I don’t know the demographics or giving trends of Romney’s email list,
so they know what they are capable of raising and how much to ask to
get there.  But this is an unusually high ask that is not outlined in
the original email.  Also, is it so much to ask that you can get a DVD
for $80?

This message was a unique design for the Romney campaign, which usually uses a banner that says “Mitt Romney” at the top of every message, but that was absent in this email.  You can see what the plain text version looks like at Politickr.  The message has three parts - first, a one paragraph intro that is supposed to be written by Spencer Zwick, Romney’s finance director:

This weekend, a contributor emailed asking how he can specifically help our campaign in the final days before the first caucuses and primaries - and now he’s forwarding my response to his entire rolodex. Please follow his lead. The clock is ticking, and Mitt is counting on us.

The second part is supposed to be written by Josh Sato, the supporter:

The race in Iowa and the other early states is neck and neck.  I’m feeling anxious…Iowa is just one month away!  I emailed the campaign to see what I can do to help.  See their response below, and please consider joining me by supporting the Media Victory Fund today at MittRomney.com/MediaFund.

And then after all of that is the original fundraising message written by Spencer Zwick, explaining what the Media Fund is and why it’s important to donate.

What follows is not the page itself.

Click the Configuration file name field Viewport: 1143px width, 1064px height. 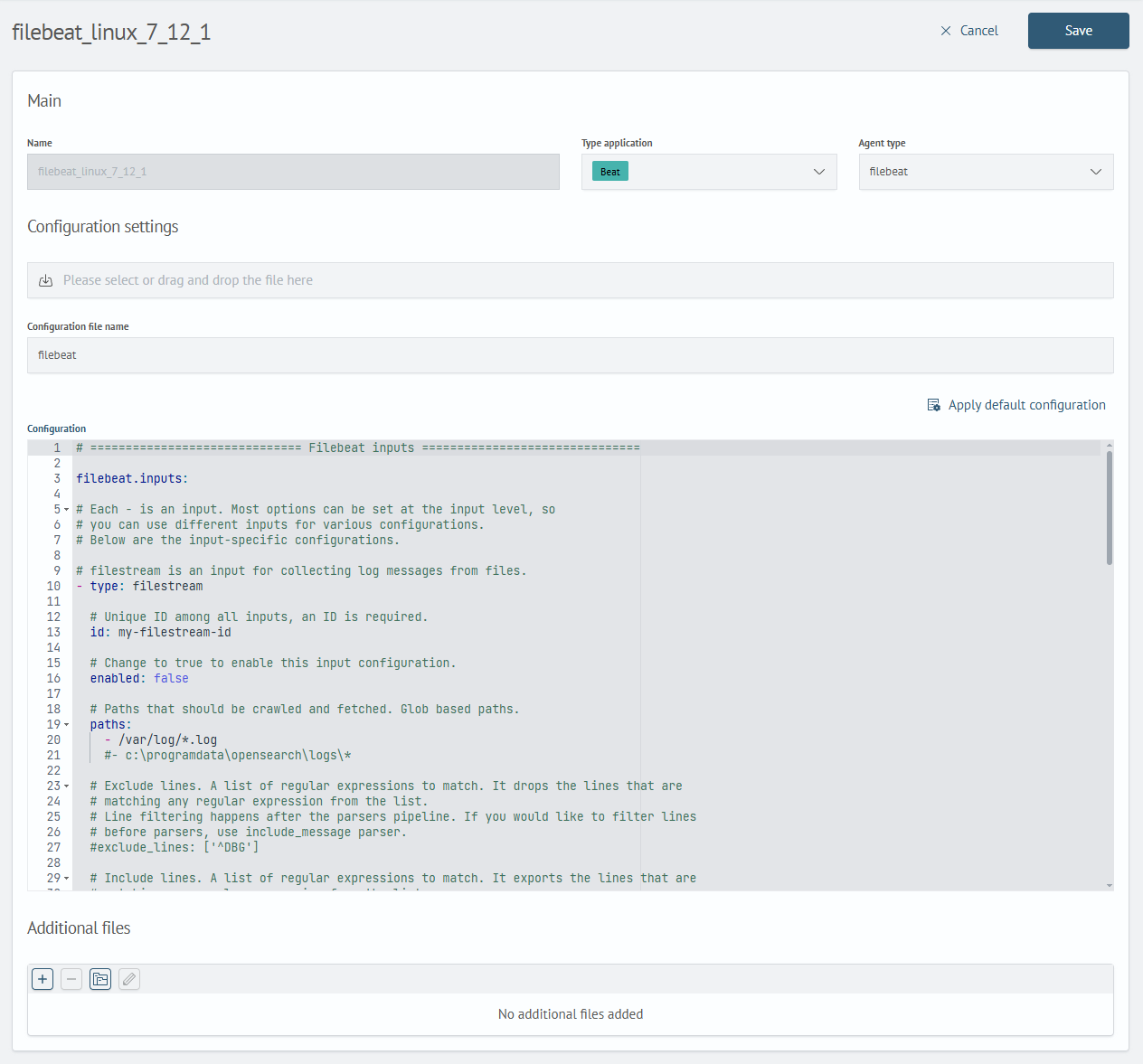pos(570,355)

I do not think this was an effective use of the forwarded-plain-text-email fad.  First, this is Zwick’s first appearance as a character in Romney’s online presence, which is different from other candidates’ use of this tactic.  There is usually one known character, either the candidate or the online campaign person who usually communicates with supporters.  Second, neither of the “personal notes” on top of the original email are signed, and you really have to study the email to figure out what’s going on - and that’s not a good way to bring in support for a million-dollar media fund.

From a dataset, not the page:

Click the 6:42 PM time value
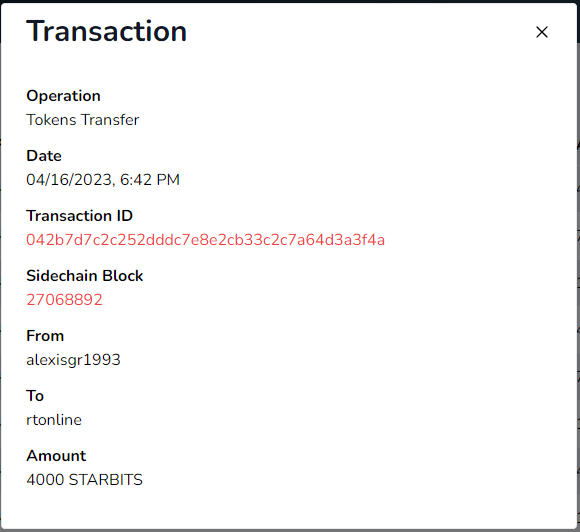The width and height of the screenshot is (580, 532). point(150,180)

There are good reasons why Dodd and Romney are going about fundraising from two different points: Dodd is trailing most candidates in most polls, while Romney is struggling to stay on top, fighting off both Huckabee and Giuliani.  He needs a million-dollar media fund, even if he has to make some big asks to build it.  Dodd, on the other hand, can free up his campaign to be creative and innovate new approaches to communicating with supporters and lifting up donors - if there was more on the line for Dodd, there’d be bigger asks.